Ülkemizde kooperatifçilik algısı maalesef çok da olması gerektiği gibi değil. 10 Şubat 2015’te Gümrük ve Ticaret Bakanlığı onayıyla kurulan Genç İşi Kooperatif’te farklı bir söylem geliştirmek istedik. Ekipteki tüm arkadaşlarım kooperatifçiliğin özünü anlatan bir okuma listesi ardından aramıza katıldı. Kurucu ekibimiz üç ay boyunca kooperatifçilik üzerine tartıştı, “düşün taşın” toplantıları düzenlendi. Kurucu ekip kolaylaştırıcısı olarak sıfırıncı adımda geleneksel kooperatifçiliğin algısını dönüştürmek için bizim öncülüğümüzde başlayacak bu hareketin adını “yeni nesil kooperatifçilik” olarak belirledik. Bu tanımlamayı bizden sonra kurulan tüm sosyal kooperatifler de benimsedi. Hep birlikte kooperatifçilik savunuculuğu yapıyoruz.

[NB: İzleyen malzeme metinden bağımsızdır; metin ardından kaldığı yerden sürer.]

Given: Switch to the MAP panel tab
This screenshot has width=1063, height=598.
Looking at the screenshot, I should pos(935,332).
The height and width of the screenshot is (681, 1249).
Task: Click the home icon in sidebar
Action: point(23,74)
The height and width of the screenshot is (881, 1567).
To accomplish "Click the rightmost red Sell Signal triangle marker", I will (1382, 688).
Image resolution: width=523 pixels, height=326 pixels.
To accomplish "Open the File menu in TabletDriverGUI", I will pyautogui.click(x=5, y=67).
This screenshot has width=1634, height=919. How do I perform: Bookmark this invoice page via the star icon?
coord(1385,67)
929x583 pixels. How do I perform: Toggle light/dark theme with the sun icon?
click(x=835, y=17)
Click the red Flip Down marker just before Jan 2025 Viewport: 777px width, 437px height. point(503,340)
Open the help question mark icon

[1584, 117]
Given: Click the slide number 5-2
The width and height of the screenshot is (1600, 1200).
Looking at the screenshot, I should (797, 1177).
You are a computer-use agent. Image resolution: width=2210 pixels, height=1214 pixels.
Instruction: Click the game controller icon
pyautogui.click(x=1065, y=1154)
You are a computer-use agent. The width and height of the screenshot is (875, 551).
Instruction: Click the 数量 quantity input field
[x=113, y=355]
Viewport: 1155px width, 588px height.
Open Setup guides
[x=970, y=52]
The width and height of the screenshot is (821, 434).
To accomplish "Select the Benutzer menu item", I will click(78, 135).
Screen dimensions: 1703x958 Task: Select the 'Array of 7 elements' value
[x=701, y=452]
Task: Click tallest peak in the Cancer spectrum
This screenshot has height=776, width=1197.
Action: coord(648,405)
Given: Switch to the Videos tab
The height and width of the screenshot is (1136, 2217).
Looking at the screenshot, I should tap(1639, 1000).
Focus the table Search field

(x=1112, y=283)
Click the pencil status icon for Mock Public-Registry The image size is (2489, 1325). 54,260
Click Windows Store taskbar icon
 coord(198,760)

Yeni nesil kooperatifçilik ve sosyal kooperatifçiliğin kente ve kentsel katılıma nasıl bir katkısı olabilir?

Kooperatifler, kentlerin ihtiyaçlarına göre modellenirse ve bir yaşam alanı örgütlenmesi olarak temelini atarsa kentsel ihtiyaçların karşılanmasına da yardımcı olabilir. Bence, bir ekonomik örgütlenme modeli olan kooperatifler, demokratik işletmelerdir. Kapitalizmin ve küreselleşmenin baskısıyla burun buruna olan kentlerin korunması için kooperatifleşmek esastır. Ranta boyun eğmeyecek, paranın gücüne karşı gelebilecek tek güç örgütlenmektir. Kentsel rantın adil ve eşitlikçi bir bakış açısı ancak demokratik işletmelerle mümkün olabilir. Kooperatifçilik, birlikte zenginleşmektir. Burada zenginleşmeyi maddiyattan çok maneviyat olarak vurguluyorum. Kent kültürü oluşması, paylaşım ağları, dayanışma hep kooperatiflerin hamurundadır. Doğru kooperatif modelleri oluşursa kentlerde, sermayenin katılımı hiçe sayan bakış açısıyla ortaya attığı TOKİ’lerle mücadele cesaretini somut olarak hissedebiliriz.

 Bu konuda dünyada örnekler nedir? Sol belediyecilik uygulamaları çerçevesinde, kooperatif-kent yönetimi işbirliğine ilişkin verilebilecek iyi örnekler var mı?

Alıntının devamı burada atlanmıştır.